Have not reviewed the ABFS changes, and assuming the TaskPool was already reviewed.

sidseth · 2022-03-10T23:51:21Z

...n/java/org/apache/hadoop/mapreduce/lib/output/committer/manifest/stages/CleanupJobStage.java

+      if (exception != null) {
+        // failure, report and continue
+        LOG.warn("{}: Deleting job directory {} failed: moving to trash", getName(), baseDir);
+        moveToTrash = true;


This shouldn't be automatically enabled, right? Especially in the absence of any entity to go and clean-up this data at a later point.

good q. its about handling timeout of dir deletion in azure, which we've seen trying to delete the whole of _temporary and oauth...things were timing out. here we do delete each TA subdir in parallel. so the risk is much smaller -a single task would have to contain too many dirs, whereas today its #of dirs in a task attempt * number of task attempts.

sidseth · 2022-03-10T23:56:41Z

...p/mapreduce/lib/output/committer/manifest/impl/ManifestStoreOperationsThroughFileSystem.java

+  @Override
+  public boolean isTrashEnabled(Path path) {
+    try {
+      return fileSystem.getServerDefaults(path).getTrashInterval() > 0;


Will this ever be true? ABFS at least doesn't seem to implement getServerDefaults / derivatives.

there's standard policies here.

sidseth · 2022-03-11T00:03:11Z

...n/java/org/apache/hadoop/mapreduce/lib/output/committer/manifest/stages/CleanupJobStage.java

+
+    // move to trash?
+    // this will be set if delete fails.
+    boolean moveToTrash = args.moveToTrash;


This gets quite confusing. There's an argument to specify whether to move to trash, and subsequently there's a check on whether the filesystem has trash enabled - which I think ends up overriding this parameter?

If the FileSystem does have trash enabled - the delete FS operation would automatically take care of moving the contents to trash?

So the config parameter can end up being ignored either way

FS enables trash, committer config has moveToTrash set to false <-- moveToTrash ignored in favor of the FS having trash enabled (implicitly via the delete).

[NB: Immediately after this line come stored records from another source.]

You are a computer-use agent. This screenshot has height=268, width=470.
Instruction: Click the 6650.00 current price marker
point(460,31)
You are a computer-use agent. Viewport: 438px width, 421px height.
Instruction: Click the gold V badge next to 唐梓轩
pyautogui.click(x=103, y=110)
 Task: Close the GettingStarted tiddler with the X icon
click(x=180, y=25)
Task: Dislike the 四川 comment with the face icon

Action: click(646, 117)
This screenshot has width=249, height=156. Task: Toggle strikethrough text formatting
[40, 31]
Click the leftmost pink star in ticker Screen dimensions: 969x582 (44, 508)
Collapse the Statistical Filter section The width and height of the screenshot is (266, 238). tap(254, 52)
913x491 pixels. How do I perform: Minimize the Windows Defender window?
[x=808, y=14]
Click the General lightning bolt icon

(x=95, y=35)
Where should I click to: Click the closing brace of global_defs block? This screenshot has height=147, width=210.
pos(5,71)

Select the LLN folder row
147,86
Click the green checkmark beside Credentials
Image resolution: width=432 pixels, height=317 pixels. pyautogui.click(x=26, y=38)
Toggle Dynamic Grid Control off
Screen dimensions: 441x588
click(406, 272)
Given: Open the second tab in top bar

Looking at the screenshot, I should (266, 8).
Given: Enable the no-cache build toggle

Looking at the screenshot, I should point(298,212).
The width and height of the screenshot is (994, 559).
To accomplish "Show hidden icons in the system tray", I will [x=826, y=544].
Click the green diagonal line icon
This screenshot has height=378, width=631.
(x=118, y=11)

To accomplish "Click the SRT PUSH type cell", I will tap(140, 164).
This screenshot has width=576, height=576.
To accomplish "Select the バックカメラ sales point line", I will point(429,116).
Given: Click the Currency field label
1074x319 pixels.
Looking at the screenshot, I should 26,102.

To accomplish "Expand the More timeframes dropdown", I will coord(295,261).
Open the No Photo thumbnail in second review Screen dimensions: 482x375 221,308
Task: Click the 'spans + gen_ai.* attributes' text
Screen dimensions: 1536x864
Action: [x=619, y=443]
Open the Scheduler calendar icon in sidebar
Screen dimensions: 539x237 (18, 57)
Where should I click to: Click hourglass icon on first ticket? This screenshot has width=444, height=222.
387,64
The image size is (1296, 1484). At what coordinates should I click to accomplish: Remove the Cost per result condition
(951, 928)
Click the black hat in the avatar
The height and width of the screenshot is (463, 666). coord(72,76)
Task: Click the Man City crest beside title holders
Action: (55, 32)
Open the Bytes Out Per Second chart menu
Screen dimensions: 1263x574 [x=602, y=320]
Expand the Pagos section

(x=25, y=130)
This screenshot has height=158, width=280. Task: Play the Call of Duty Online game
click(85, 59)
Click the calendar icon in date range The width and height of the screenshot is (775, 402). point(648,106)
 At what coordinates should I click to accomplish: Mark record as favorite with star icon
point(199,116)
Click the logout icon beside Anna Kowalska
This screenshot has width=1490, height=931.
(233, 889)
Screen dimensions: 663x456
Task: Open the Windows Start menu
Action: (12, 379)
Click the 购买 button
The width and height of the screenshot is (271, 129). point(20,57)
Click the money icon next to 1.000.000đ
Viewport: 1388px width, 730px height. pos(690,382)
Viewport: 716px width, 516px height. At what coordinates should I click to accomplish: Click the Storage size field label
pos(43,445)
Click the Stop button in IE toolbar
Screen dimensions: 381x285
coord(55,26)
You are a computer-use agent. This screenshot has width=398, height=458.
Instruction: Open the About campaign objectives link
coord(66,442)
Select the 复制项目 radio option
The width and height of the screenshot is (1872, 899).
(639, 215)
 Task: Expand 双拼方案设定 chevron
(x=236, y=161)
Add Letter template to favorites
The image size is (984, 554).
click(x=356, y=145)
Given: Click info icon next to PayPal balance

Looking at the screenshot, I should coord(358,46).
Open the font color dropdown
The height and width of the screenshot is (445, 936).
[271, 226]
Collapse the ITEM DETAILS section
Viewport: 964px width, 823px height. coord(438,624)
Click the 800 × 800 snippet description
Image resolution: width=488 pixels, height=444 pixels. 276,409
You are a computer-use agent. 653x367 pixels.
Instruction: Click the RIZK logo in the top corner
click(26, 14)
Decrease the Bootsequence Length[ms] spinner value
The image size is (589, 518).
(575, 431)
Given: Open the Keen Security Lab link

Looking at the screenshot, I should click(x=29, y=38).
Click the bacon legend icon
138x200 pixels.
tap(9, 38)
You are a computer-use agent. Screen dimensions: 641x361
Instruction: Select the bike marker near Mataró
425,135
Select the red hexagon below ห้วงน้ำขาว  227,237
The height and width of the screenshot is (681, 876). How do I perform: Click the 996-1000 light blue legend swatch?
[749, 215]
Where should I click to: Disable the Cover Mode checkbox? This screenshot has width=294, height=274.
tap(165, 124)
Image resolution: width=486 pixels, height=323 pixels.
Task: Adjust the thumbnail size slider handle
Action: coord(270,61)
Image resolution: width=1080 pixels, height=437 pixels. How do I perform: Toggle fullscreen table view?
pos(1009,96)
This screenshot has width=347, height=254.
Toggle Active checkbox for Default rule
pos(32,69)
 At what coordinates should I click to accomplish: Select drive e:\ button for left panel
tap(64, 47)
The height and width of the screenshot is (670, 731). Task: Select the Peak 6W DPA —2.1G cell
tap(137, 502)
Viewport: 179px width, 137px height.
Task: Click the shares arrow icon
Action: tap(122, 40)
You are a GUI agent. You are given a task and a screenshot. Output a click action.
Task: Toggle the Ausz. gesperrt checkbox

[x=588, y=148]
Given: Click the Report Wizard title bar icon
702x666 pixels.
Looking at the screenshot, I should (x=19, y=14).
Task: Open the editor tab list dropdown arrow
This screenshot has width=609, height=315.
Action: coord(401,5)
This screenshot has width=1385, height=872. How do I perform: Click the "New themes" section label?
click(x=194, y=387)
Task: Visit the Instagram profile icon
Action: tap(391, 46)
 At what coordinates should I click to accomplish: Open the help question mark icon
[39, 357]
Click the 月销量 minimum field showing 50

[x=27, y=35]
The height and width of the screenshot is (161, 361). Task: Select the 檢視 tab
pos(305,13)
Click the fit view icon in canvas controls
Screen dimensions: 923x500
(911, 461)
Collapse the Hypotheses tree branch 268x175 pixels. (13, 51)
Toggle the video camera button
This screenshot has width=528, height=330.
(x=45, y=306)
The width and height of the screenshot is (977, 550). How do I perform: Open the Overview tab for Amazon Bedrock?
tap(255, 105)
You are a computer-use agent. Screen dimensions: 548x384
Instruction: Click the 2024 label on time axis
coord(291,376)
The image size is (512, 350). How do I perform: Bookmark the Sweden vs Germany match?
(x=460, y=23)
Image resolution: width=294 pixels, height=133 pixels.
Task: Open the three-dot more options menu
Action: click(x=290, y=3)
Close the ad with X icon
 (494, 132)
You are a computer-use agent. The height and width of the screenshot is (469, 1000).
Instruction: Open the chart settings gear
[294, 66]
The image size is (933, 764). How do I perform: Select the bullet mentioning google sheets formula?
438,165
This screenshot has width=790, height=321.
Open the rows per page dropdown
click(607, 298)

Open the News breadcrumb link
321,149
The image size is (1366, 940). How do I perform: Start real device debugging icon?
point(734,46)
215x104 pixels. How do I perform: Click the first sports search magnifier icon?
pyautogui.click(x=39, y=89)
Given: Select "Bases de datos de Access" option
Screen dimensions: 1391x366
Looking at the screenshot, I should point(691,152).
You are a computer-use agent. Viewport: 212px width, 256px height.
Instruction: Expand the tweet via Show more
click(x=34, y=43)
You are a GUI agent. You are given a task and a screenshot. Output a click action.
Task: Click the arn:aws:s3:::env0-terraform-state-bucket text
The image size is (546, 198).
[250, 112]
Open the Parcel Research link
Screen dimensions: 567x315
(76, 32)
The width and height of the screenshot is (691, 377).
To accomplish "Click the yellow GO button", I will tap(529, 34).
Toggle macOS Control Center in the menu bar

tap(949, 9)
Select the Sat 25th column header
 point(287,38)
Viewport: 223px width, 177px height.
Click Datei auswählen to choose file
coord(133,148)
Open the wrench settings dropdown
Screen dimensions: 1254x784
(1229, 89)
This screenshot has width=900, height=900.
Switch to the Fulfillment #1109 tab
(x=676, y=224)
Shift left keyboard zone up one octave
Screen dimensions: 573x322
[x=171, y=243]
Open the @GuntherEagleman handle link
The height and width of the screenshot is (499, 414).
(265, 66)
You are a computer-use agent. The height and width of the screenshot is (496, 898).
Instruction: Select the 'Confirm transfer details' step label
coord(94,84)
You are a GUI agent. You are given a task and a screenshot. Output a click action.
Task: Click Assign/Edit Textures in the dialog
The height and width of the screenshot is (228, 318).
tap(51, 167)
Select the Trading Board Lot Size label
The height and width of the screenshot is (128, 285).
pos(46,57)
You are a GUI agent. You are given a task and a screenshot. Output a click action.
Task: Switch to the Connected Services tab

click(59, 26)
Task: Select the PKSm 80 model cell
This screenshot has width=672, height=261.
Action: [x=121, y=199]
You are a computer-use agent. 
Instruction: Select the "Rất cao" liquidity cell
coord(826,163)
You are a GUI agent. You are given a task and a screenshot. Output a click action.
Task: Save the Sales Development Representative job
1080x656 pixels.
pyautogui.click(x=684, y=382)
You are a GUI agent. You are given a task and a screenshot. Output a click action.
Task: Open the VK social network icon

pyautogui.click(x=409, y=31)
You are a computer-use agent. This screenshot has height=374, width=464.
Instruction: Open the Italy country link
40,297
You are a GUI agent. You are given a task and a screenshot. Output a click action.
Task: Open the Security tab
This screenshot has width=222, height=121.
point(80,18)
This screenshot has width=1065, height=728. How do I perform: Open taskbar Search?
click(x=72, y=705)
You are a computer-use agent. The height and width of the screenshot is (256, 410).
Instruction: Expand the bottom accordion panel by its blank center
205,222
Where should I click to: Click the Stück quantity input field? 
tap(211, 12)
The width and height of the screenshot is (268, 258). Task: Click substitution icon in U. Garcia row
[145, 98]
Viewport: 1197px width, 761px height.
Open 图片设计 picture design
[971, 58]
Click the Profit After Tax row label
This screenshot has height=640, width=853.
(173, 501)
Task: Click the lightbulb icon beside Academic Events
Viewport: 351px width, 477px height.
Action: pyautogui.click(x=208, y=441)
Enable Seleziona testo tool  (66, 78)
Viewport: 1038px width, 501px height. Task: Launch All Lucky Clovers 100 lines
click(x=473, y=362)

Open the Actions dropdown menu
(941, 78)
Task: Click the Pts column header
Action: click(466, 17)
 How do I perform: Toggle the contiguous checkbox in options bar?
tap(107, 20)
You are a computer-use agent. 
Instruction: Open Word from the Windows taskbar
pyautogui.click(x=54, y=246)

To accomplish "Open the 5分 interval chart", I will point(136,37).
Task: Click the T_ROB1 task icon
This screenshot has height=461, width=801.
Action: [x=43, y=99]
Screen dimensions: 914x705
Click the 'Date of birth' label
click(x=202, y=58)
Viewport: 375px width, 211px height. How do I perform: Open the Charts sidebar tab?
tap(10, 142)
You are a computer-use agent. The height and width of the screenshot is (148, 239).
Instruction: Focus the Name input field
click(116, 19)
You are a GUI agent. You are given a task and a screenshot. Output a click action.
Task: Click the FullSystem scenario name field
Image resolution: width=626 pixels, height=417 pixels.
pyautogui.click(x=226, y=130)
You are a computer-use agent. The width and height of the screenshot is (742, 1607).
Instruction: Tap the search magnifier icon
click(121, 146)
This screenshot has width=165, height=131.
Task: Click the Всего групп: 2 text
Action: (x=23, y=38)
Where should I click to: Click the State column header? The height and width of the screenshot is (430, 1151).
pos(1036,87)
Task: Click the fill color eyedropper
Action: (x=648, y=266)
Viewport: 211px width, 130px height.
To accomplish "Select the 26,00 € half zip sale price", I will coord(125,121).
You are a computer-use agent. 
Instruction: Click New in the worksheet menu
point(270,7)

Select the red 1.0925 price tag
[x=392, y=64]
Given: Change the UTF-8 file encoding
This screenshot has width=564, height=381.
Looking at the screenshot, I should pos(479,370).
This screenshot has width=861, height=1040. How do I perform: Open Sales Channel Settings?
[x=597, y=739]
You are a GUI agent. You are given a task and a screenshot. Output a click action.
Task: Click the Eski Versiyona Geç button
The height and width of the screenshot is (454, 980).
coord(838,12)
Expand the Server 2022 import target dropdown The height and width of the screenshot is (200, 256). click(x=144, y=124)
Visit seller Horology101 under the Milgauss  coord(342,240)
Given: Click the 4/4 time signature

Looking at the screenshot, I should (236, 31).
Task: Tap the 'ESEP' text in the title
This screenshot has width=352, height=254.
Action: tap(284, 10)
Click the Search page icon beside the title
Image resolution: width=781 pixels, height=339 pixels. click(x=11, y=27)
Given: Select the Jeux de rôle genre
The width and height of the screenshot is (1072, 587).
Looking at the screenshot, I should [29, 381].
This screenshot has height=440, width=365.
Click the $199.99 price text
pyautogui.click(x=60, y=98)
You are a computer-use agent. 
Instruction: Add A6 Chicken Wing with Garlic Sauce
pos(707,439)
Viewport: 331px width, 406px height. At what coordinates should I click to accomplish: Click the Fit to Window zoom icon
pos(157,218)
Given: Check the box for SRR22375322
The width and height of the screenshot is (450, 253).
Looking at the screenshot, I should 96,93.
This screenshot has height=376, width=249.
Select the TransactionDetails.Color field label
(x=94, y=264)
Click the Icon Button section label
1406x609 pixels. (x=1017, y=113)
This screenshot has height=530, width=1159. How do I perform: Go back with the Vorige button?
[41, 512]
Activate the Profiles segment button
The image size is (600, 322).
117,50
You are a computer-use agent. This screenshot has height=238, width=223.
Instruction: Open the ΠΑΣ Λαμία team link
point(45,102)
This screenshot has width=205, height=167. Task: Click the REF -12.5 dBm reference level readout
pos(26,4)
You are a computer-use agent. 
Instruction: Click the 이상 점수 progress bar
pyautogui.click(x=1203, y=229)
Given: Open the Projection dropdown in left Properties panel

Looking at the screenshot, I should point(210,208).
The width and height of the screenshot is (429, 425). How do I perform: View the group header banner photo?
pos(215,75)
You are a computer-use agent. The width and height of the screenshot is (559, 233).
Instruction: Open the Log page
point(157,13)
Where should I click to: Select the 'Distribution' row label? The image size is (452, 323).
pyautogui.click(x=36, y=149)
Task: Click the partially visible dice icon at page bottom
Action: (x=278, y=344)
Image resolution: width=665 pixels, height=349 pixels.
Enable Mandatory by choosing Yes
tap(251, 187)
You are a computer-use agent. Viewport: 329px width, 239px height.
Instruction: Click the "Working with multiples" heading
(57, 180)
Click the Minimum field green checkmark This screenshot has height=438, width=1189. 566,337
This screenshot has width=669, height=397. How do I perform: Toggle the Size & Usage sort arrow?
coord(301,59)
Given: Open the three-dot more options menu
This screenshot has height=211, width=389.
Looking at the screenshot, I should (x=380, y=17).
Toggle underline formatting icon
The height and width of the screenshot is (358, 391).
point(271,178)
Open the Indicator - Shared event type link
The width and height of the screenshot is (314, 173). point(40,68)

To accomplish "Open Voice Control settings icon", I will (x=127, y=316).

FS disables trash, committer config has moveToTrash set to true <-- moveToTrash ignored because the FS does nor support trash.

FS enables trash, committer config has moveToTrash set to true <-- Redundant, because the delete will use the trash.

FS disables trash, committer config has moveToTrash set to false <-- trash isn't used.

moveToTrash flag seems to not make a difference?

I think I'm missing something in the overall "moveToTrash being implemented in the committer" scenario.

I think you are missing that FileSystem.delete() doesn't use trash, FsShell does, but otherwise the apps get to use the trash apis direct.

now, if we were to update delete() to a buillder I'd have it return a future and let you opt() as to whether you wanted atomic delete or a move to trash...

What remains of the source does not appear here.